What the task requires
In the rows running from the line containing "Screen dimensions: 493x450" down to the line containing "coord(302,84)", swap "eye icon" for "visibility icon" and give those lines again with everything else unchanged and the pictures left out.

Material
........
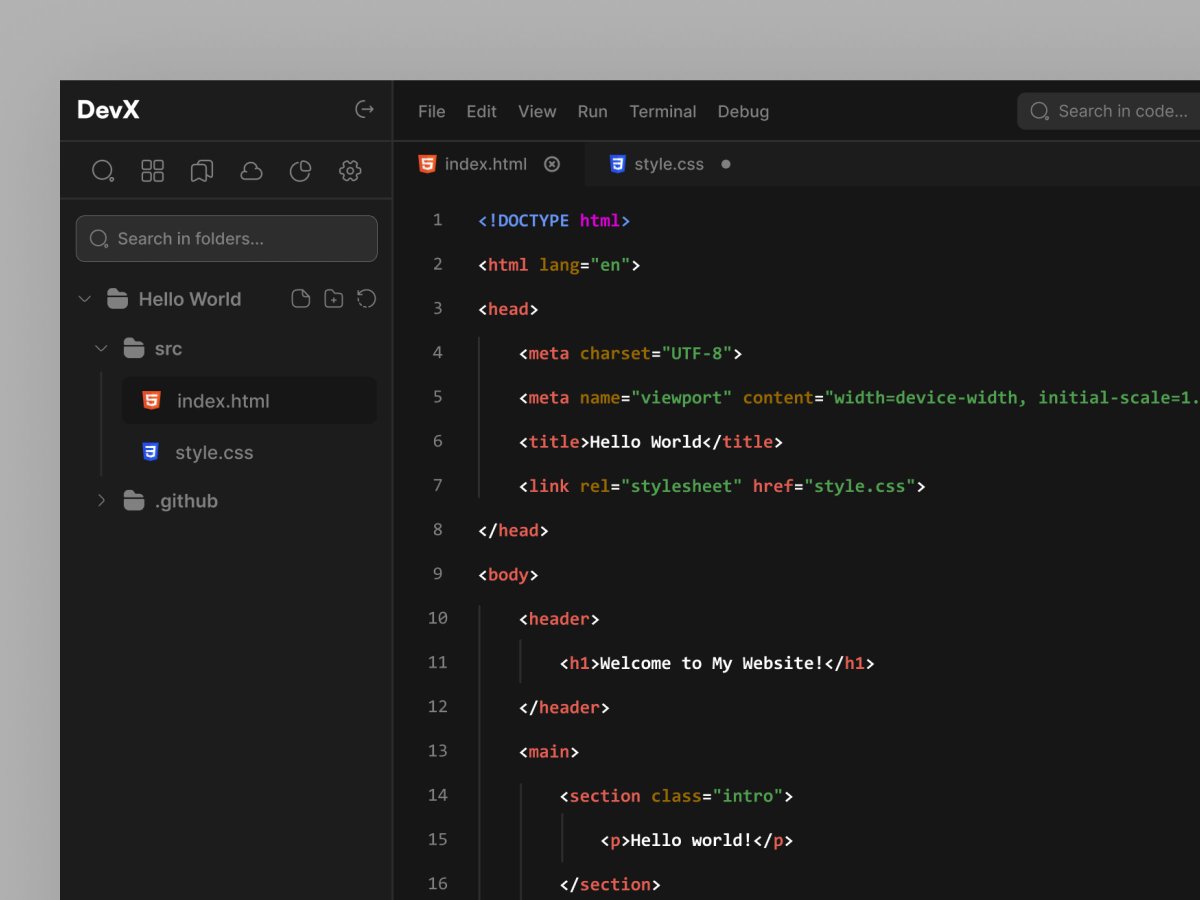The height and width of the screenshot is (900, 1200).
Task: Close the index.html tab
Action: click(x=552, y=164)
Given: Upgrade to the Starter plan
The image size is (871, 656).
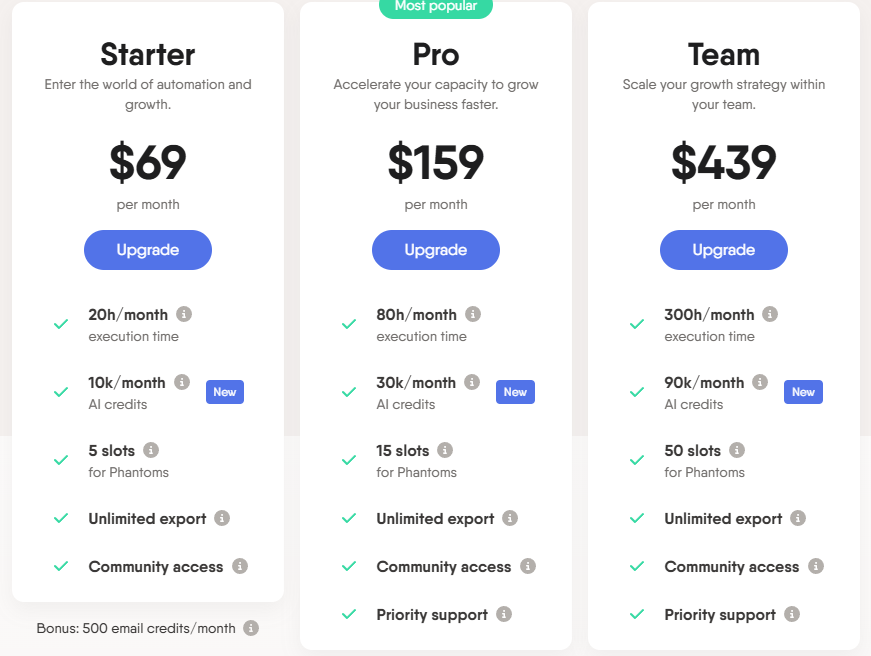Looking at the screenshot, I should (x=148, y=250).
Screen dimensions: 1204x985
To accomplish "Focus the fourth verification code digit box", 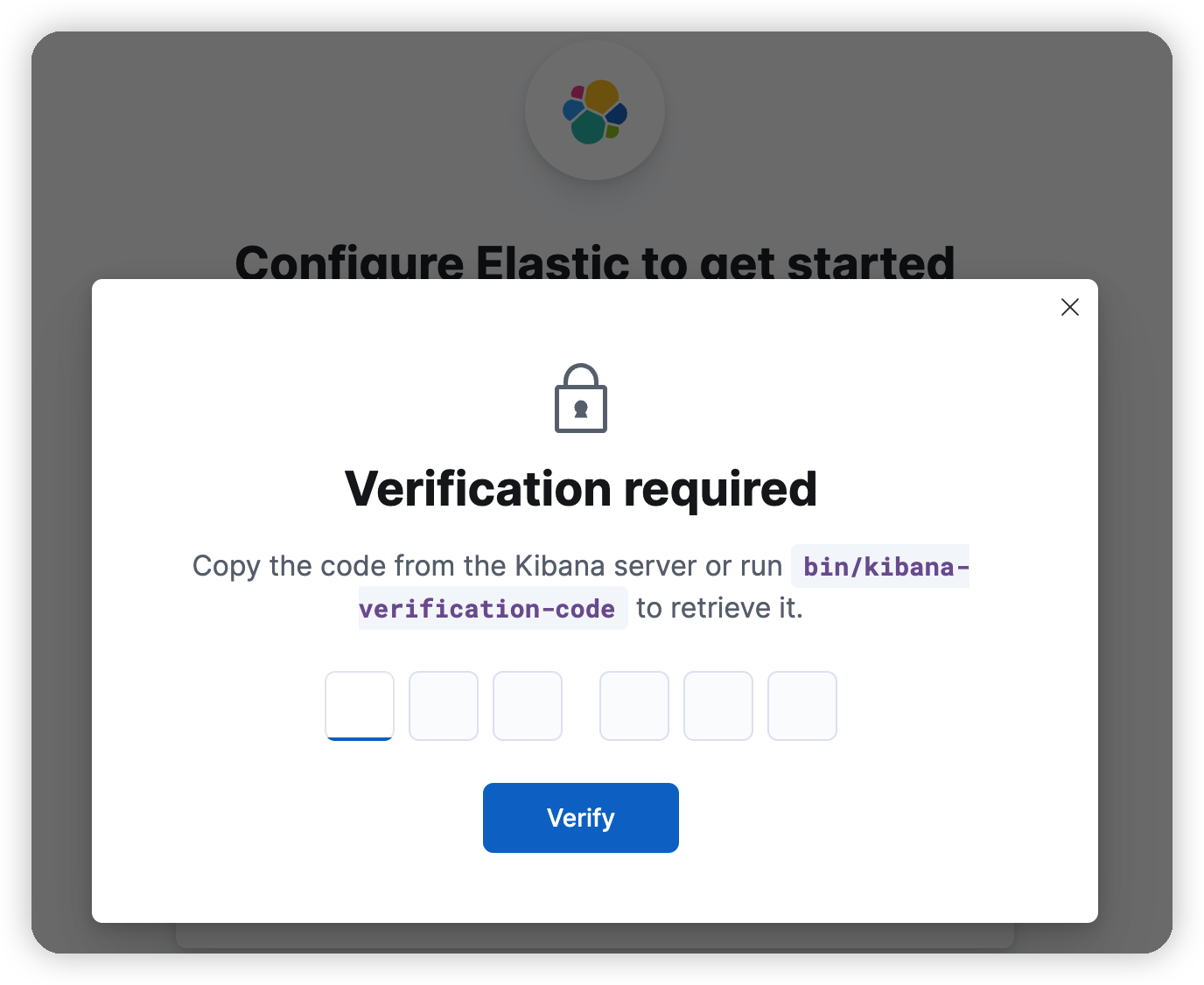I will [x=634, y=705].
........
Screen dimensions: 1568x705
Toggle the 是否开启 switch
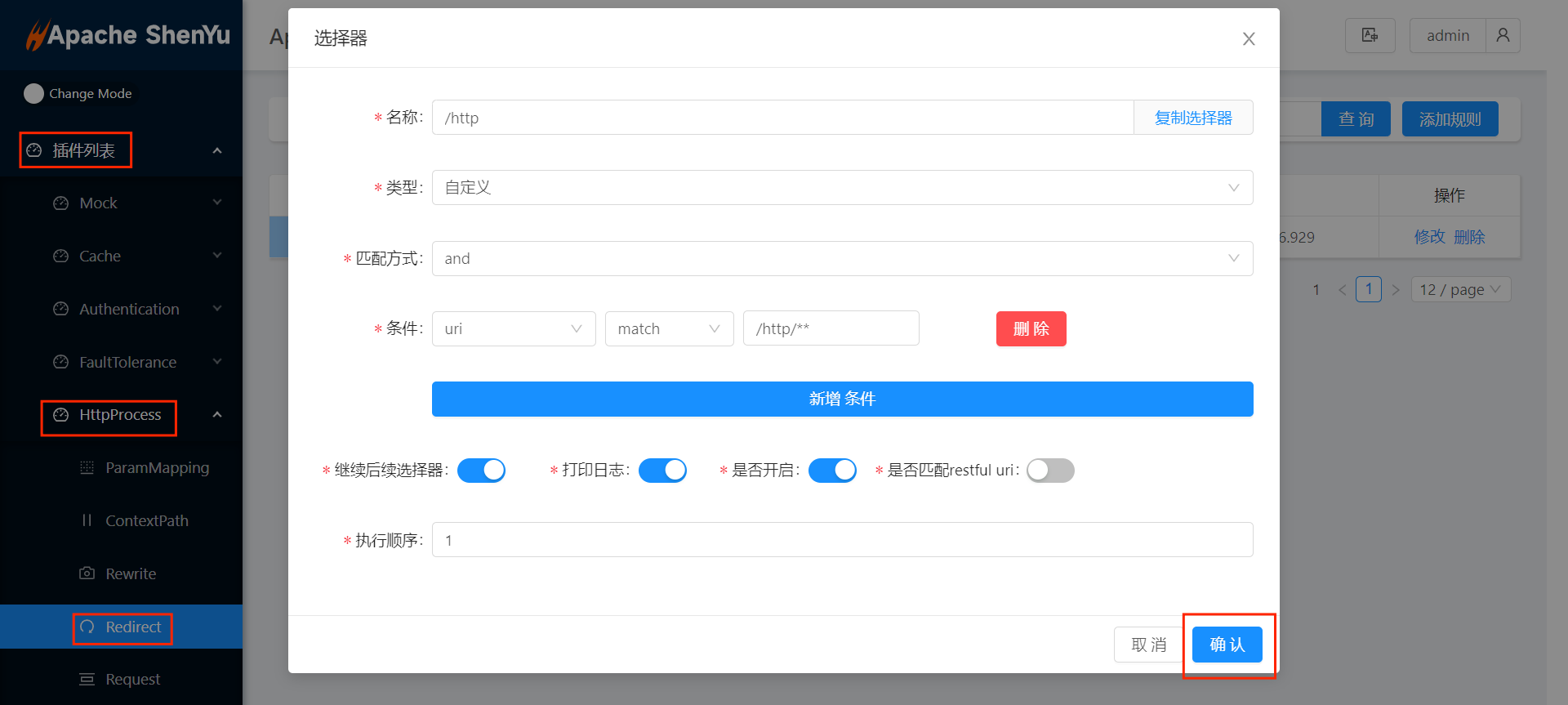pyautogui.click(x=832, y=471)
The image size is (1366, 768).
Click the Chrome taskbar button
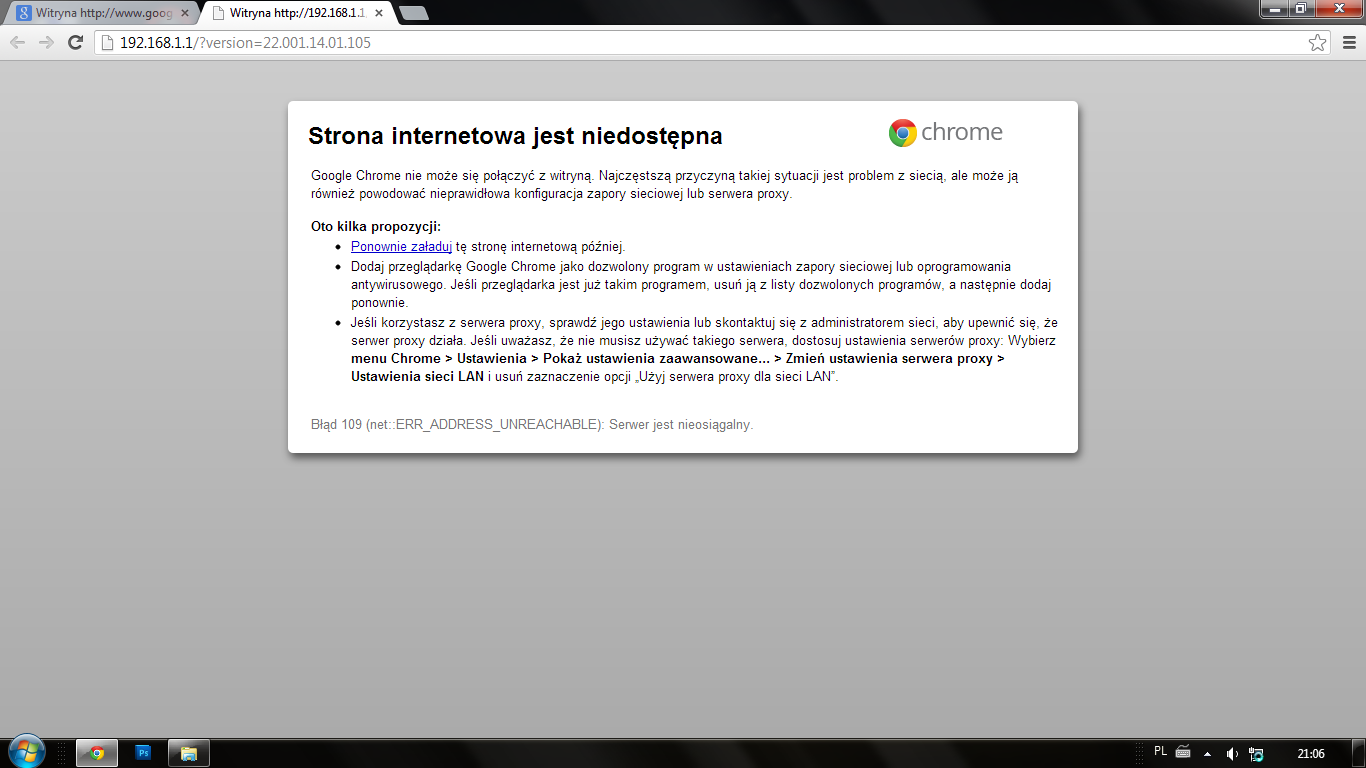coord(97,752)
........
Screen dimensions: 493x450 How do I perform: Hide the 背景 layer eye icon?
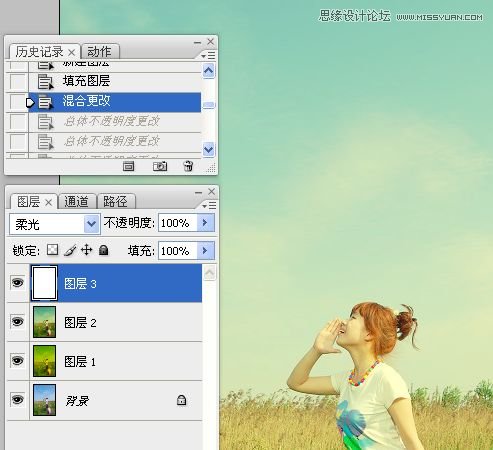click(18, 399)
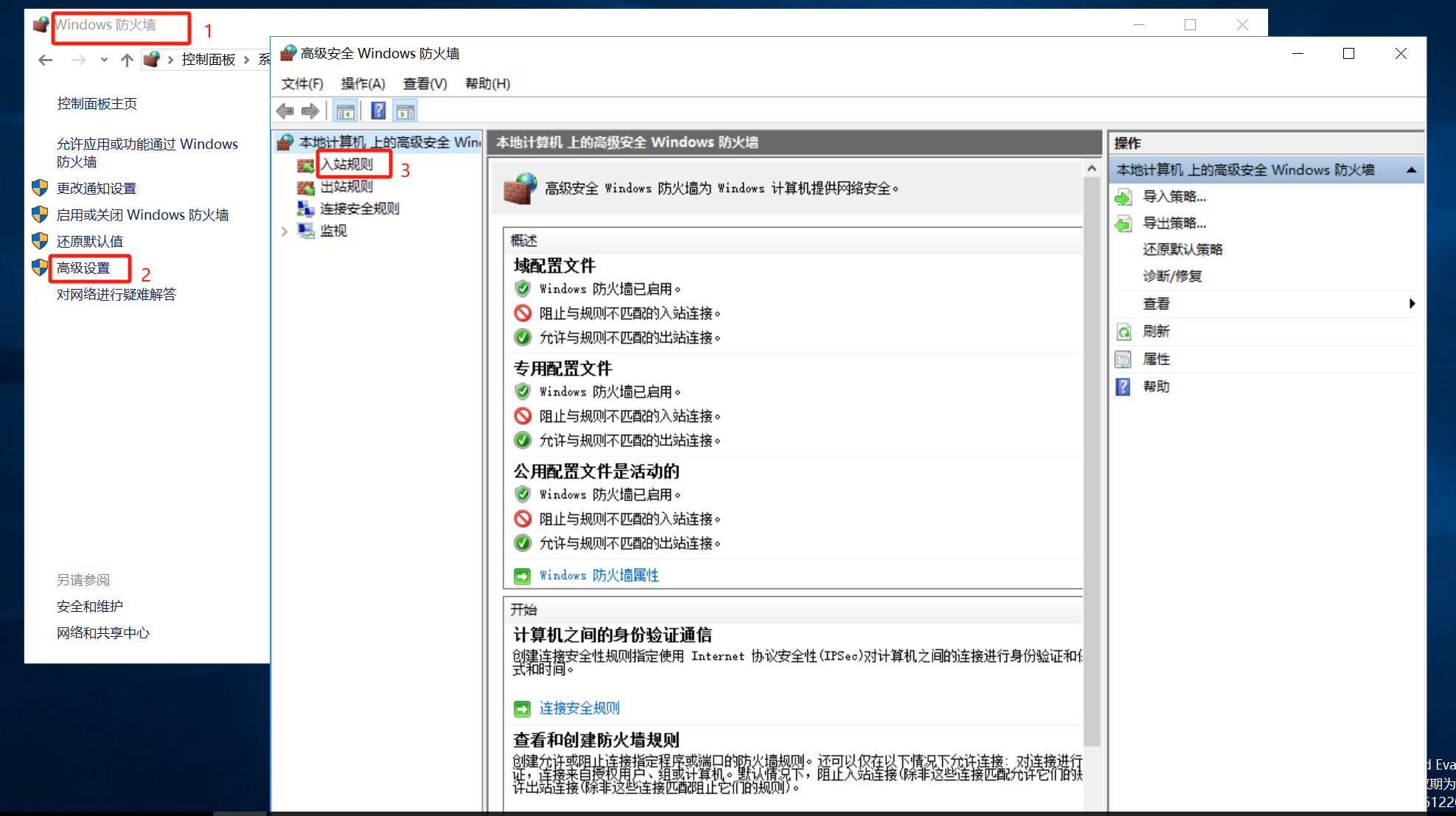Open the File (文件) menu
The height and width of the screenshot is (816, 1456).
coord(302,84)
........
Solution to this task
Screen dimensions: 493x450 How do I perform: Hide the 背景 layer visibility icon?
click(18, 399)
Open the File (文件) menu
The height and width of the screenshot is (816, 1456).
coord(302,84)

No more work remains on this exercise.